§ 604. Lines of credit

(a) In General.—
(1) Agreements.— Subject to paragraphs (2) through (4), the Secretary may enter into agreements to make available lines of credit to 1 or more obligors in the form of direct loans to be made by the Secretary at future dates on the occurrence of certain events for any project selected under section 602.
(2) Use of proceeds.— The proceeds of a line of credit made available under this section shall be available to pay debt service on project obligations issued to finance eligible project costs, extraordinary repair and replacement costs, operation and maintenance expenses, and costs associated with unexpected Federal or State environmental restrictions.
(3) Risk assessment.— Before entering into an agreement under this subsection, the Secretary, in consultation with the Director of the Office of Management and Budget and each rating agency providing a preliminary rating opinion letter under section 602 (b)(2)(B), shall determine an appropriate capital reserve subsidy amount for each line of credit, taking into account such letter.
(4) Investment-grade rating requirement.— The funding of a line of credit under this section shall be contingent on the project’s senior obligations receiving an investment-grade rating from at least 1 rating agency.
(b) Terms and Limitations.—
(1) In general.— A line of credit under this section with respect to a project shall be on such terms and conditions and contain such covenants, representations, warranties, and requirements (including requirements for audits) as the Secretary determines appropriate.
(2) Maximum amounts.— The total amount of the line of credit shall not exceed 33 percent of the reasonably anticipated eligible project costs.
(3) Draws.— Any draw on the line of credit shall represent a direct loan and shall be made only if net revenues from the project (including capitalized interest but not including reasonably required financing reserves) are insufficient to pay the costs specified in subsection (a)(2).
(4) Interest rate.— The interest rate on a direct loan resulting from a draw on the line of credit shall be not less than the yield on 30-year United States Treasury securities as of the date of execution of the line of credit agreement.
(5) Security.— The line of credit—
(A) shall—
(i) be payable, in whole or in part, from tolls, user fees, or other dedicated revenue sources that also secure the senior project obligations; and
(ii) include a rate covenant, coverage requirement, or similar security feature supporting the project obligations; and
(B) may have a lien on revenues described in subparagraph (A) subject to any lien securing project obligations.
(6) Period of availability.— The full amount of the line of credit, to the extent not drawn upon, shall be available during the period beginning on the date of substantial completion of the project and ending not later than 10 years after that date.

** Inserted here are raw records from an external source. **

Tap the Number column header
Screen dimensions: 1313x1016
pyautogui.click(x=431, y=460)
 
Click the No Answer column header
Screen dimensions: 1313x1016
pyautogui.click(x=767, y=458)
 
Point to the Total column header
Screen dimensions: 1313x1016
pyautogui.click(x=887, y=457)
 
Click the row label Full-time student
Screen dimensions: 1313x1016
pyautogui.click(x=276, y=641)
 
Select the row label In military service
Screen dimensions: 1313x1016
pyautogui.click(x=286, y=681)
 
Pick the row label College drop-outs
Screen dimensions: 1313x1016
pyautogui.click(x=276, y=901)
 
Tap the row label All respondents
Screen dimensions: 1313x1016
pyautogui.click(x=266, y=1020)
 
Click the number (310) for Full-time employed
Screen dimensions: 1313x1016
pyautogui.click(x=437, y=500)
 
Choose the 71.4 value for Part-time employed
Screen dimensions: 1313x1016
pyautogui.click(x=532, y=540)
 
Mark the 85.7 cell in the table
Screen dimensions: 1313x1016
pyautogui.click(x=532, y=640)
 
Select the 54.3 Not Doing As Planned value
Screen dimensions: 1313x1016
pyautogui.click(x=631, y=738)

(7) Rights of third-party creditors.—
(A) Against federal government.— A third-party creditor of the obligor shall not have any right against the Federal Government with respect to any draw on the line of credit.
(B) Assignment.— An obligor may assign the line of credit to 1 or more lenders or to a trustee on the lenders’ behalf.
(8) Nonsubordination.— A direct loan under this section shall not be subordinated to the claims of any holder of project obligations in the event of bankruptcy, insolvency, or liquidation of the obligor.
(9) Fees.— The Secretary may establish fees at a level sufficient to cover all or a portion of the costs to the Federal Government of providing a line of credit under this section.
(10) Relationship to other credit instruments.— A project that receives a line of credit under this section also shall not receive a secured loan or loan guarantee under section 603 of an amount that, combined with the amount of the line of credit, exceeds 33 percent of eligible project costs.
(c) Repayment.—
(1) Terms and conditions.— The Secretary shall establish repayment terms and conditions for each direct loan under this section based on the projected cash flow from project revenues and other repayment sources.
(2) Timing.— All repayments of principal or interest on a direct loan under this section shall be scheduled to commence not later than 5 years after the end of the period of availability specified in subsection (b)(6) and to conclude, with full repayment of principal and interest, by the date that is 25 years after the end of the period of availability specified in subsection (b)(6).